▶ Brief: The lines below, from the one holding "The height and width of the screenshot is (332, 478)." through the one holding "Uncheck Year 5 & 6 Statutory List 6 checkmark", are to be restated word for word, with all images left out.

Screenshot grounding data
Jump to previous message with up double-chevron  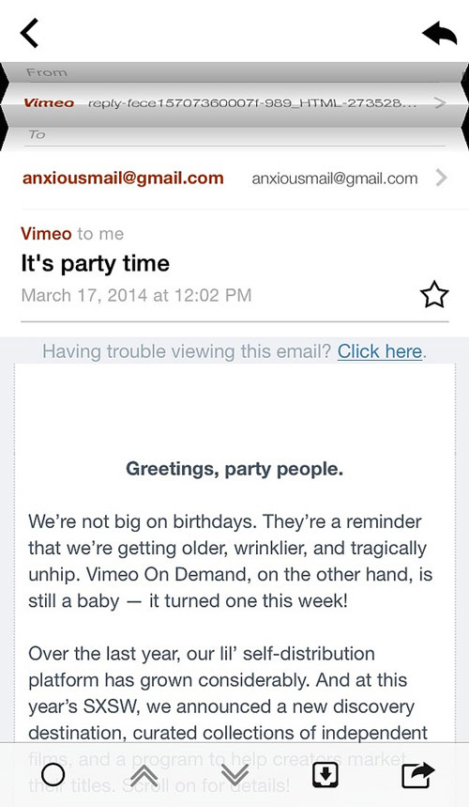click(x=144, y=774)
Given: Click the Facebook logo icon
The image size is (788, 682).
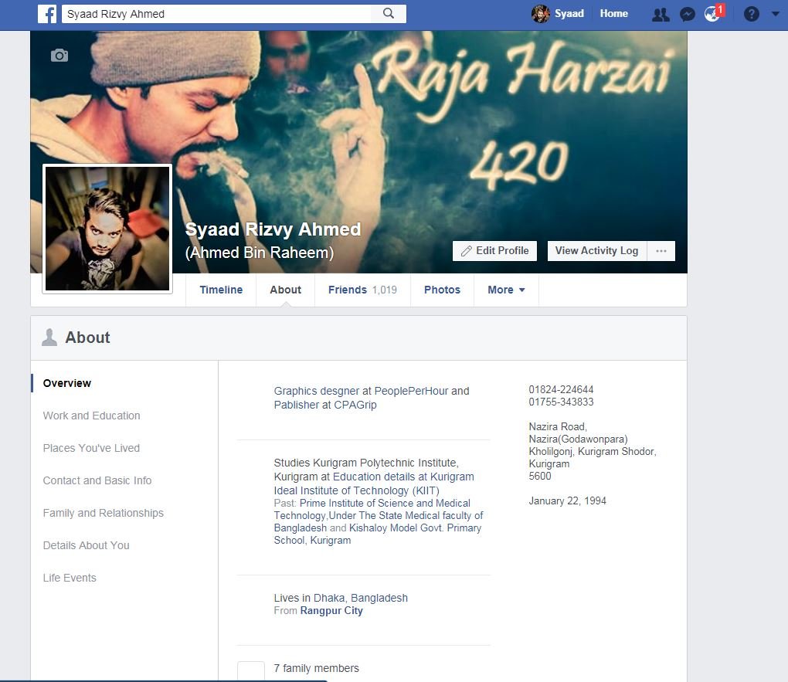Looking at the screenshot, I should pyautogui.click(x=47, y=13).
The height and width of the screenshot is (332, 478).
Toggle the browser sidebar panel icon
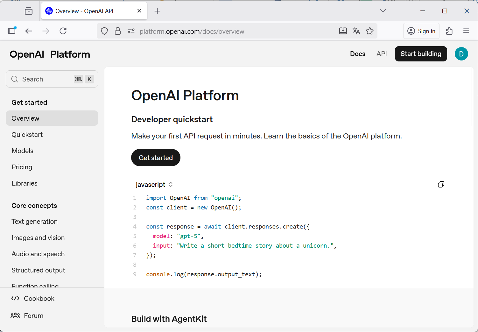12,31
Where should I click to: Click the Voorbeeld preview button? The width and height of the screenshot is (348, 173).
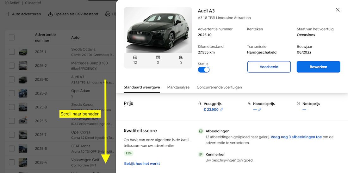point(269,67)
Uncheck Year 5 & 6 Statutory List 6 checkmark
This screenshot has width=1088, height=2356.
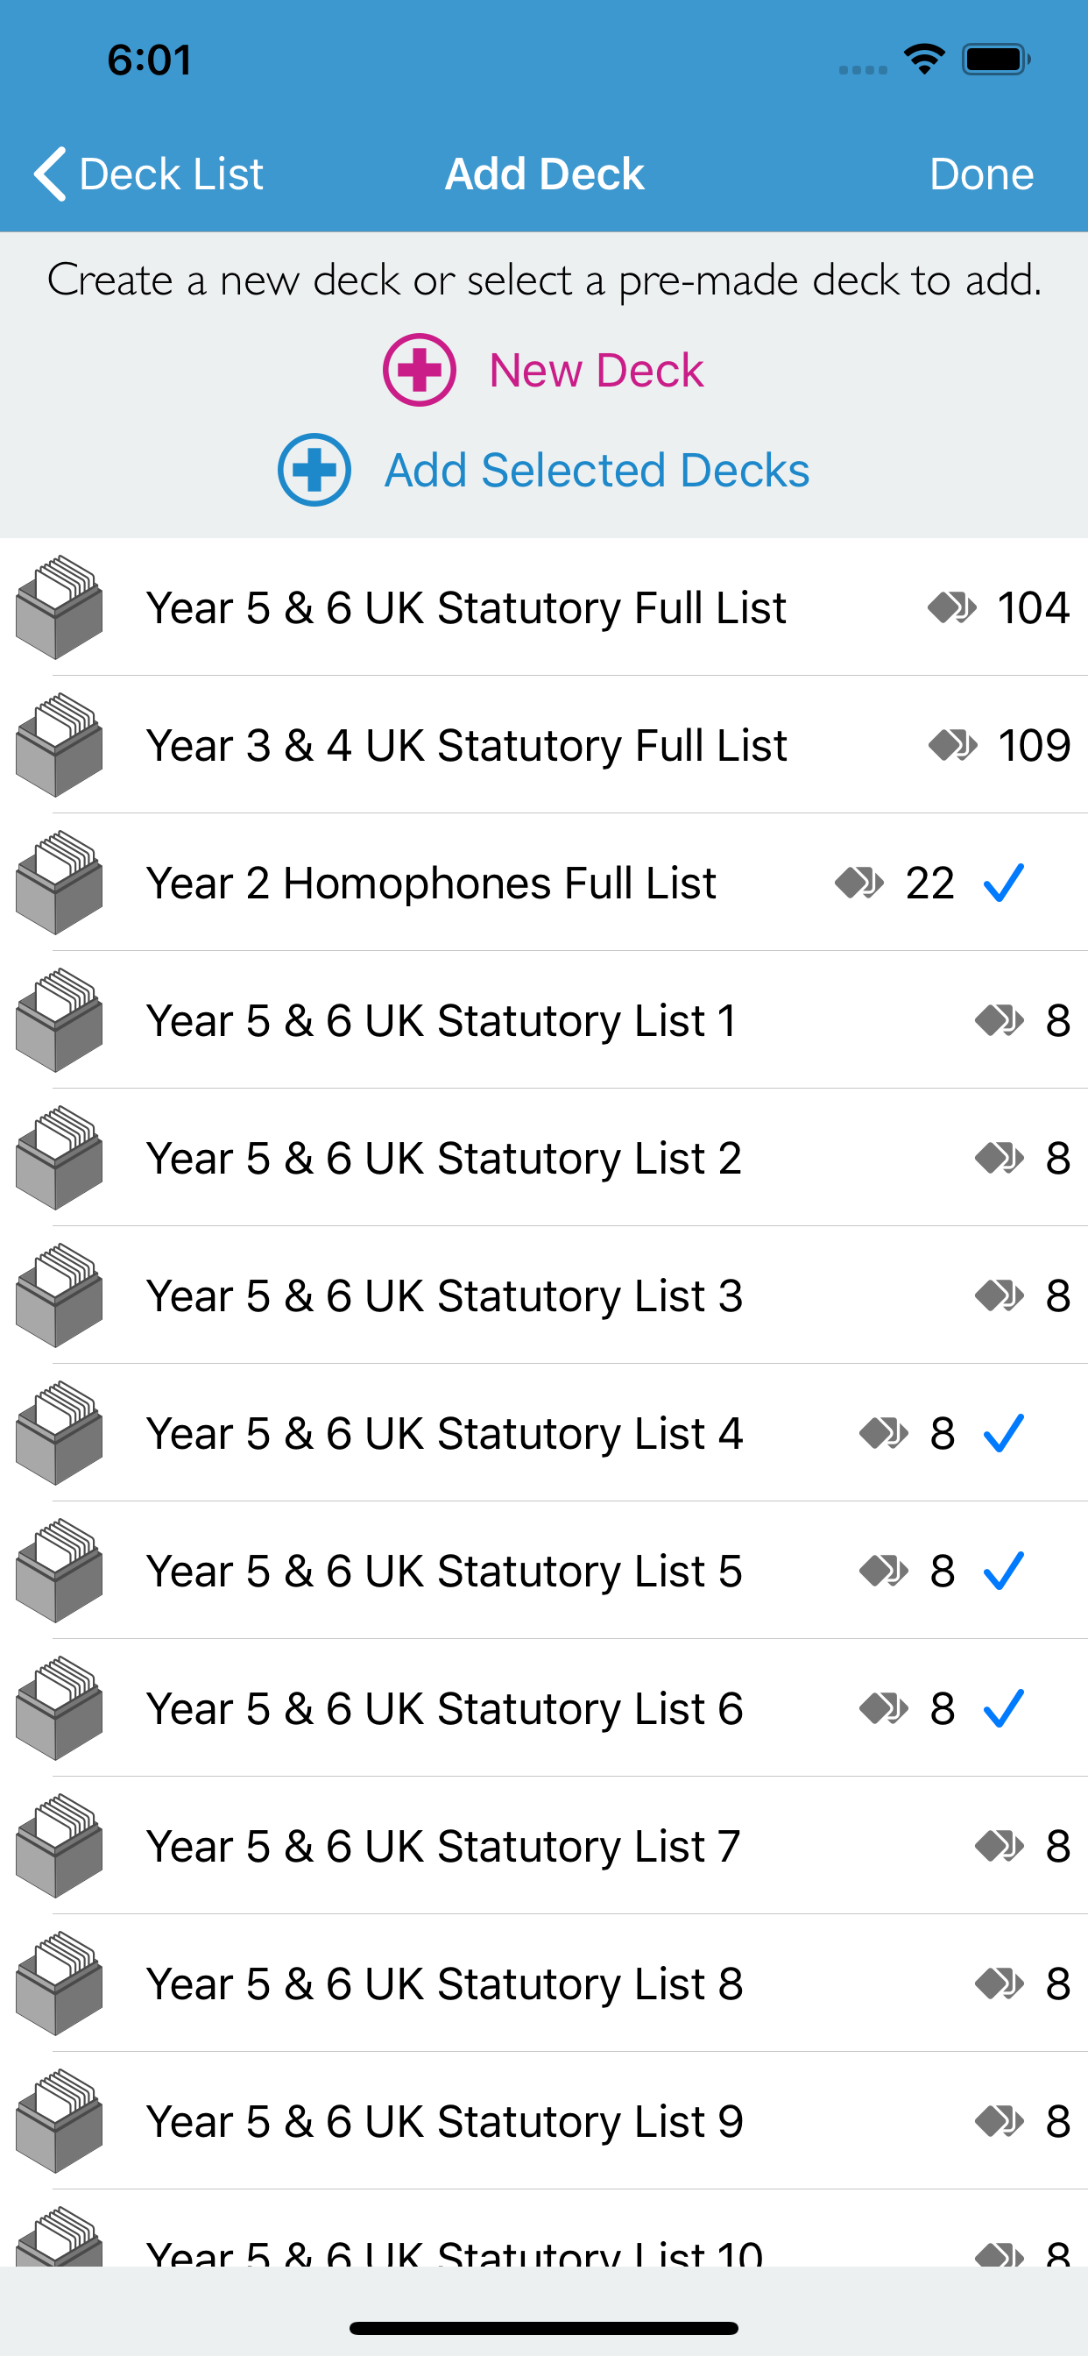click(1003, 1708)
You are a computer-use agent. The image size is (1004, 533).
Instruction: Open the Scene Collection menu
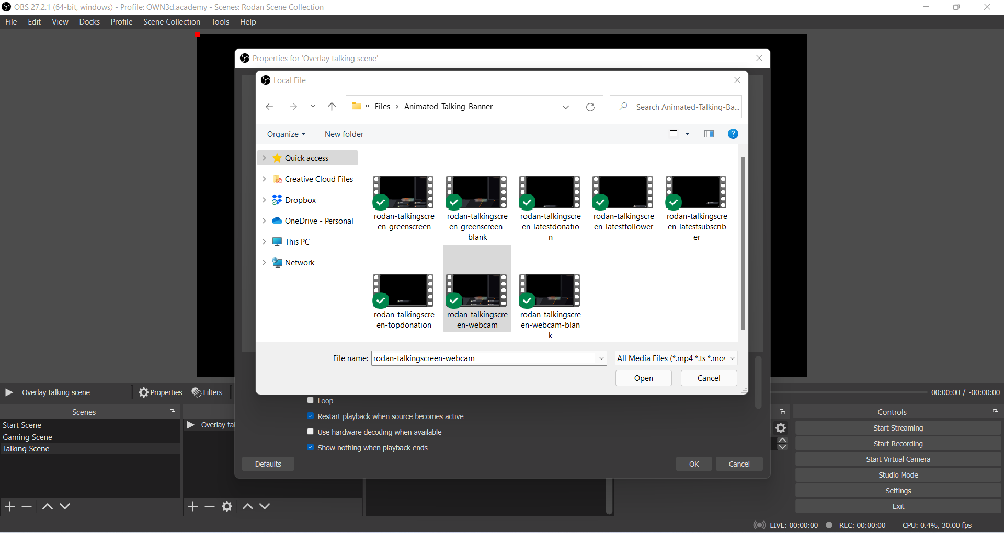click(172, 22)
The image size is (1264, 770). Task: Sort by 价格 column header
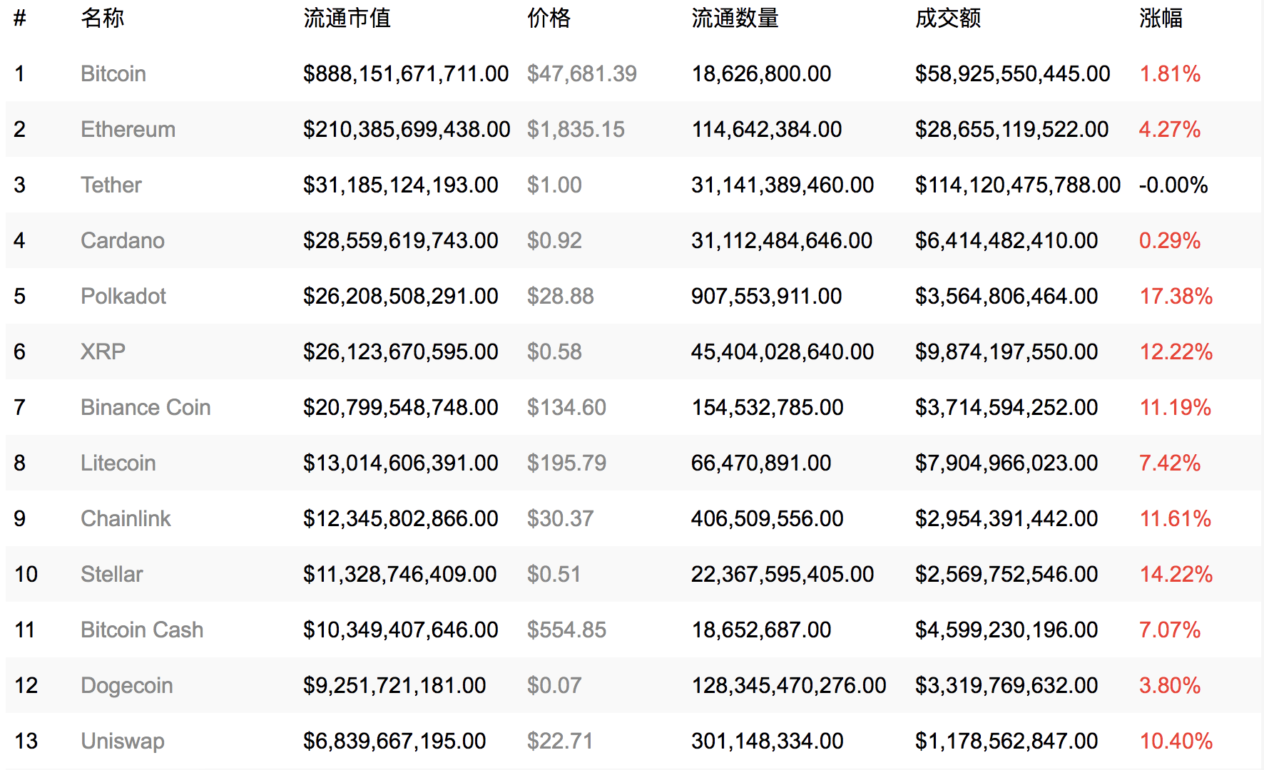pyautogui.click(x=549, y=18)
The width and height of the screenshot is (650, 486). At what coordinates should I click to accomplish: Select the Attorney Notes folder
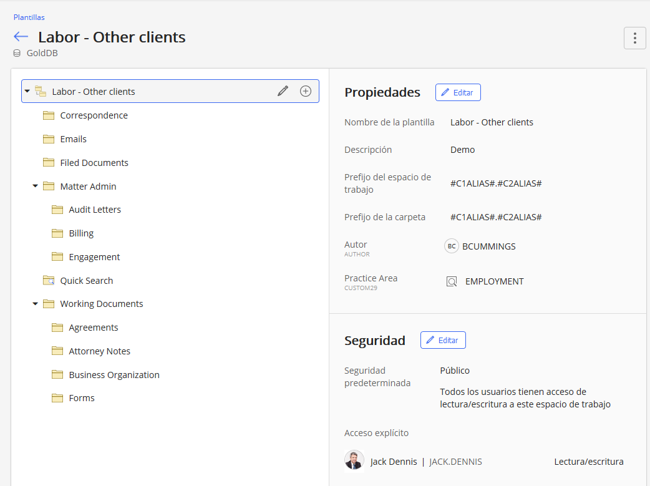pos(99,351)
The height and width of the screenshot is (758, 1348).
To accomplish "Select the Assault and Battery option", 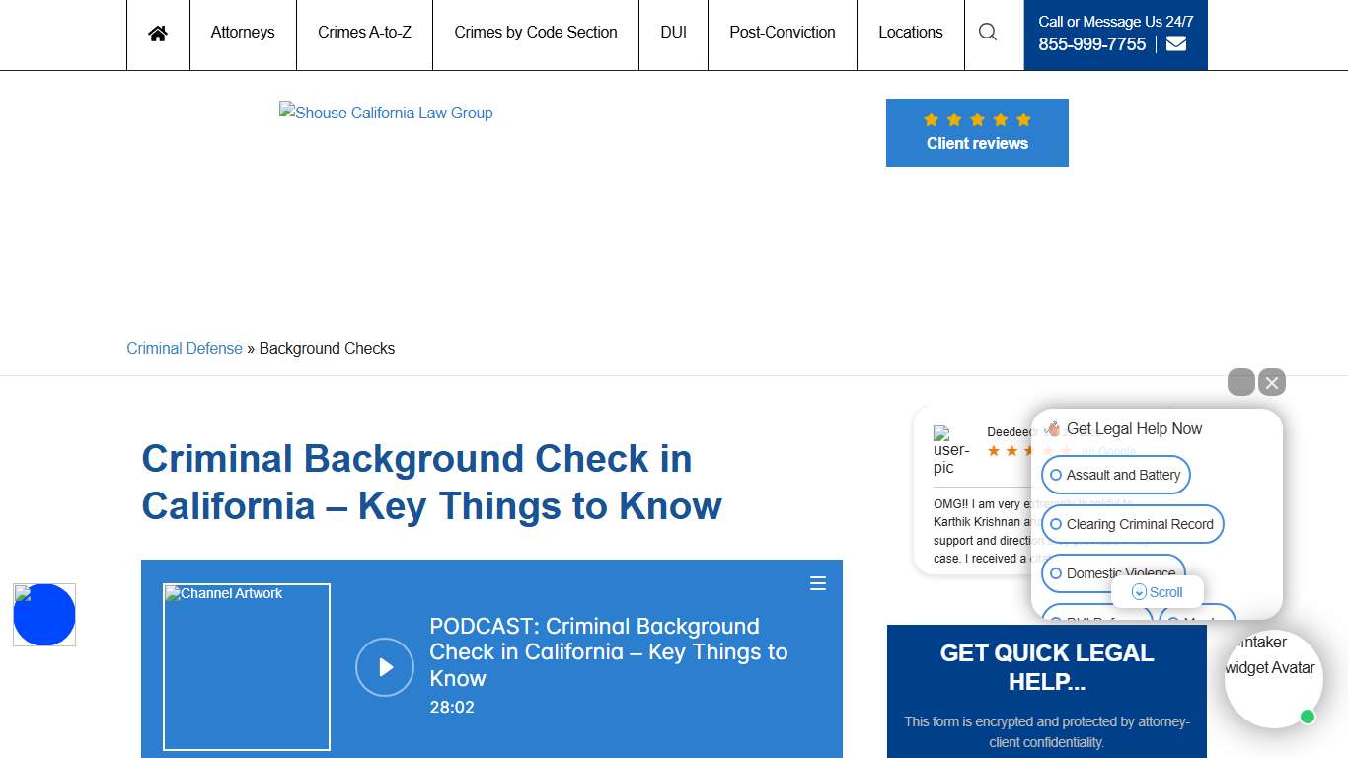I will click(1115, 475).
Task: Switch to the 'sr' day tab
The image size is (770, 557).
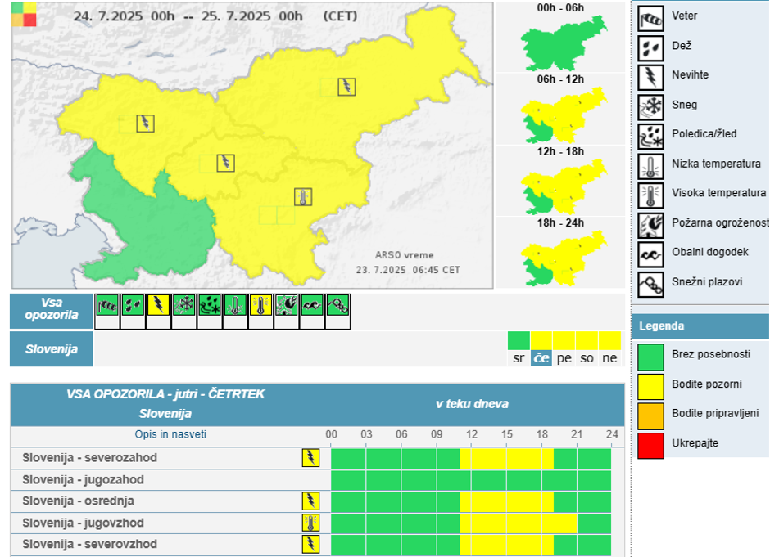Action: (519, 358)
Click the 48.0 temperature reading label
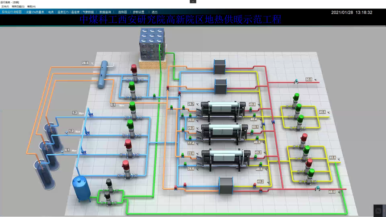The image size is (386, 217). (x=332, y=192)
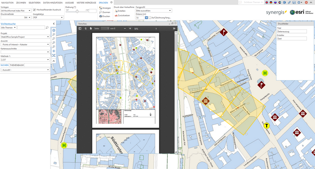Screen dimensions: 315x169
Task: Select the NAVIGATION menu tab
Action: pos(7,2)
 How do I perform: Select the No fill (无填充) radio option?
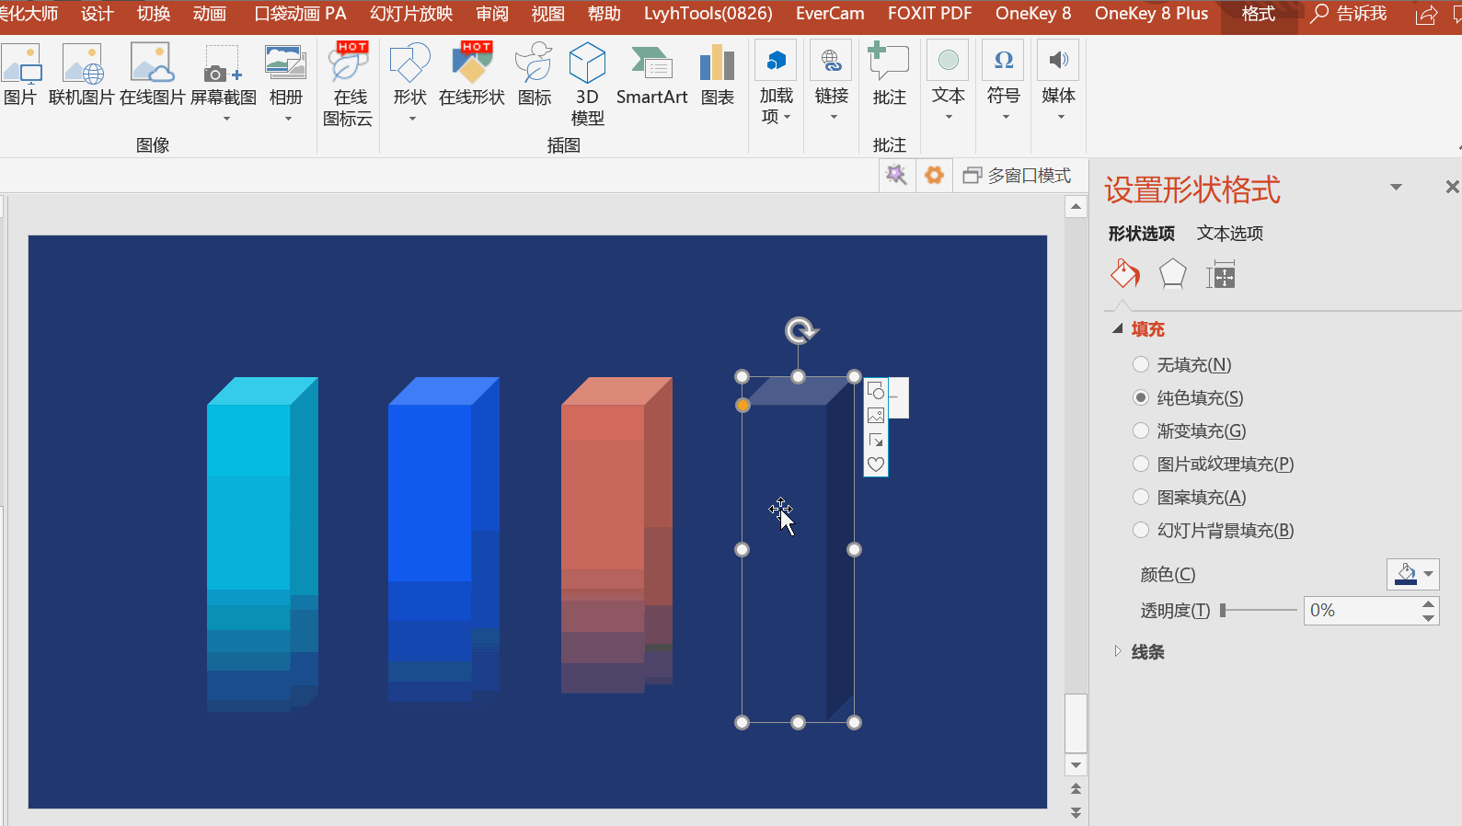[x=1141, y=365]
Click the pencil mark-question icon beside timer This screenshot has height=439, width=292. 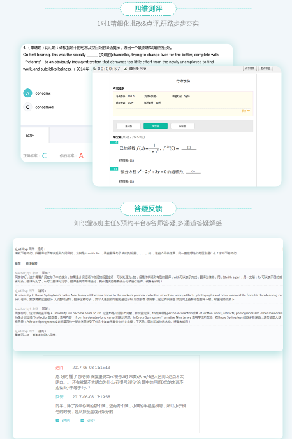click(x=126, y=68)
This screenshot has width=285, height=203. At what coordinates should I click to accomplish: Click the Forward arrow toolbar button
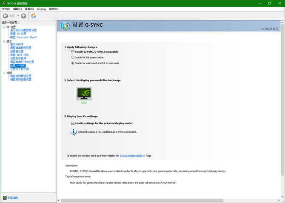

▶ Answer to this task:
The height and width of the screenshot is (332, 478).
Toggle the browser sidebar panel icon
12,31
Where should I click to: Click the Voorbeeld preview button? The width and height of the screenshot is (348, 173).
point(269,67)
Uncheck Year 5 & 6 Statutory List 6 checkmark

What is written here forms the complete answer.